Saturday 28 June 2008

Life and Death

Theodore Dalrymple, writing in The Times about prisoners on life sentences, tells of how some of them cope with the knowledge that they are never going to leave prison and will die there. Some cannot bare the thought but others "accommodate themselves to it and even find happiness in it."
He mentions Arthur Koestler "who wrote that he had never felt more serene than while waiting execution in one of Franco's jails in the Spanish Civil War."
I doubt if it would be serenity that I would experience in similar circumstances - more like fear I think.
Yet there are people, maybe like Koestler, who can face up to the imminence of death with more courage than I could muster.

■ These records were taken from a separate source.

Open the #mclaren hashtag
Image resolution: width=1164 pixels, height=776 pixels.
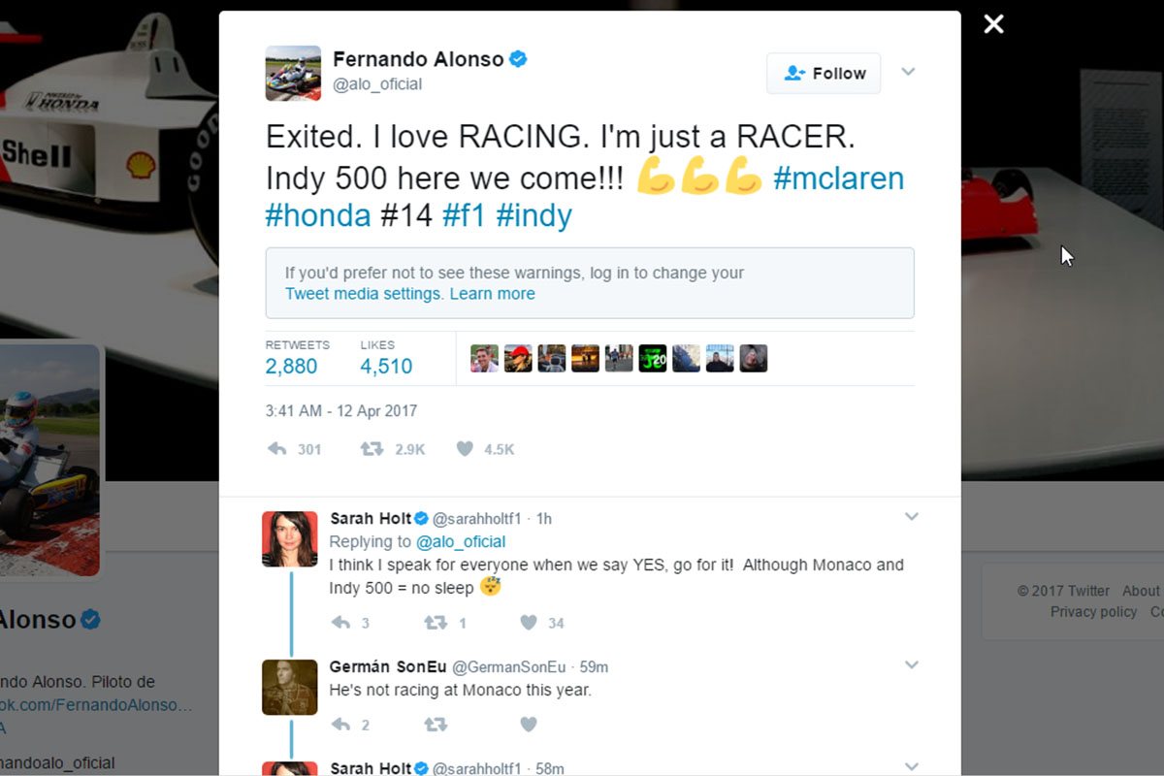pyautogui.click(x=838, y=178)
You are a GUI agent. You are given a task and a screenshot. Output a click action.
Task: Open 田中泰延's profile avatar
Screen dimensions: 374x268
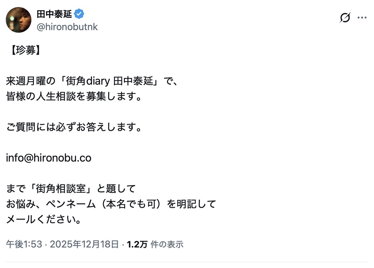pos(19,20)
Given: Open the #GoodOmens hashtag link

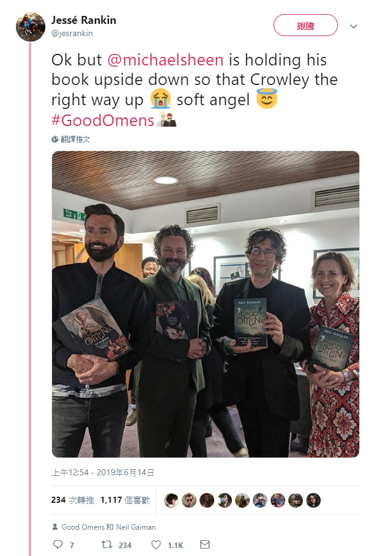Looking at the screenshot, I should pos(103,120).
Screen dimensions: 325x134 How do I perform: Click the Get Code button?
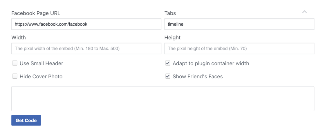tap(26, 120)
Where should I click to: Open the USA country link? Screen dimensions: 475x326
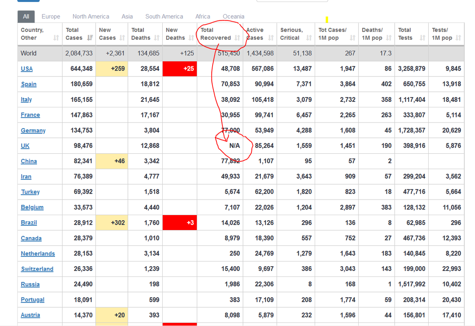coord(27,69)
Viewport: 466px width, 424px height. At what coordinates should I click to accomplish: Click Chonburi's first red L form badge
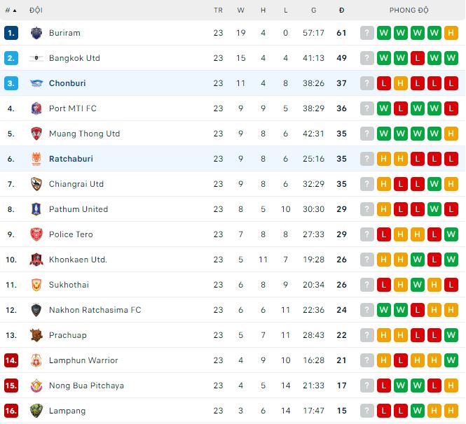click(x=383, y=83)
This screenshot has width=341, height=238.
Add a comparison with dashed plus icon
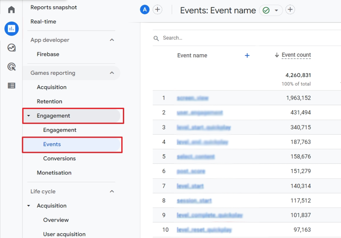click(158, 10)
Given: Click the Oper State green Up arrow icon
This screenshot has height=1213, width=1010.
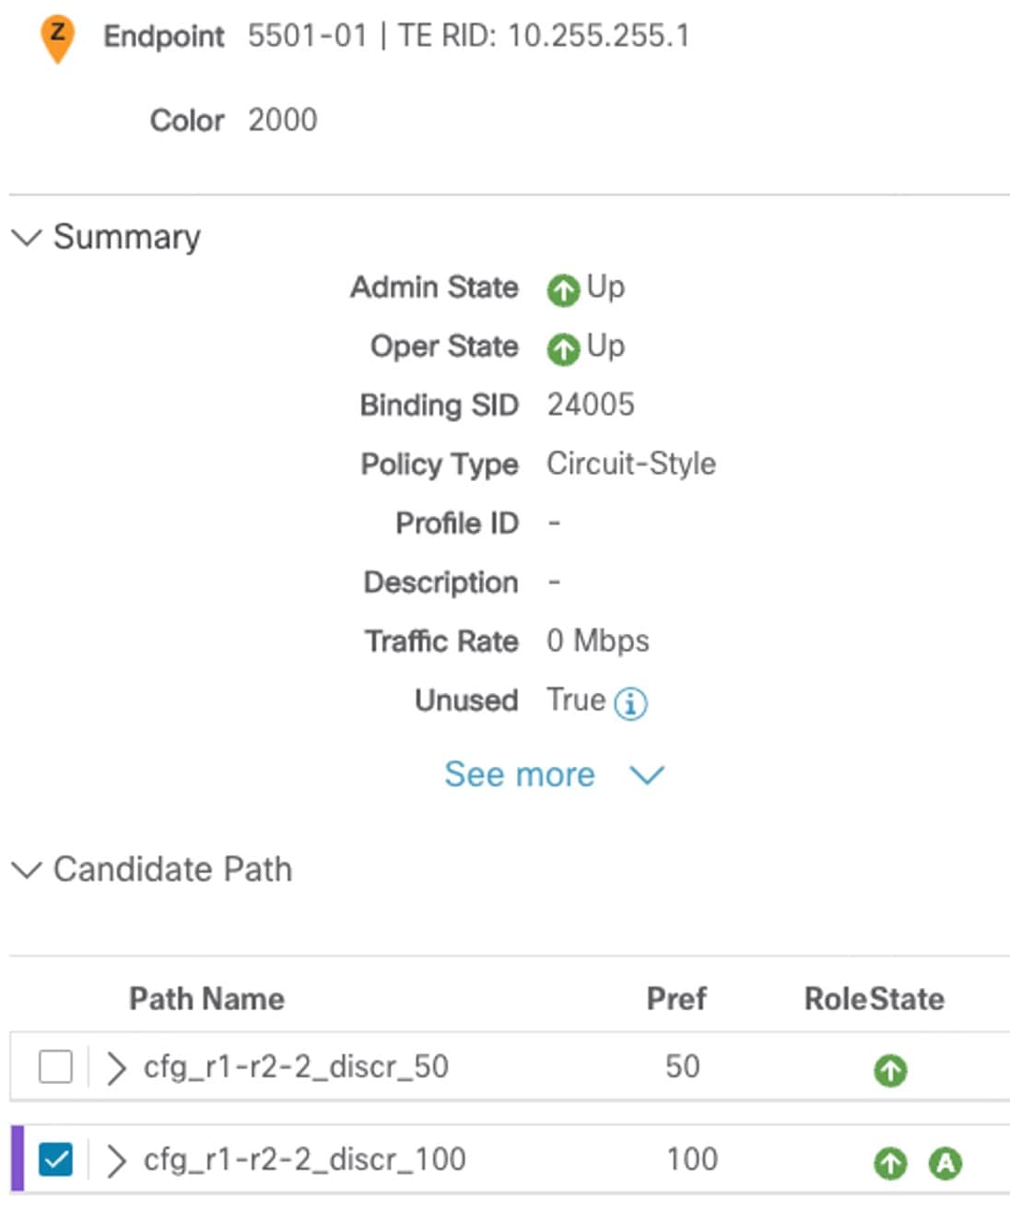Looking at the screenshot, I should point(564,347).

One man I knew, "Jimmy" James, a pilot, who died this year in his nineties, was a famous escaper from German concentration camps in the Second World War. He told me once, in the almost off-hand, casual way, that was not too far away from, say, his telling me about a Sunday afternoon's tea party with the vicar and his wife, about how he and twenty or so other prisoners were one day taken outside and ordered to stand up against a wall.
"I had the impression," he said, "that they were going to shoot us."
They didn't, but after some time "told us we could return to our huts." Then he gave a little chuckle, a sort of "Hah well!" chuckle.
This was just about the time when Hitler ordered the death of about twenty (or more?) escapers who had been recaptured.
I shall always remember Jimmy's chuckle.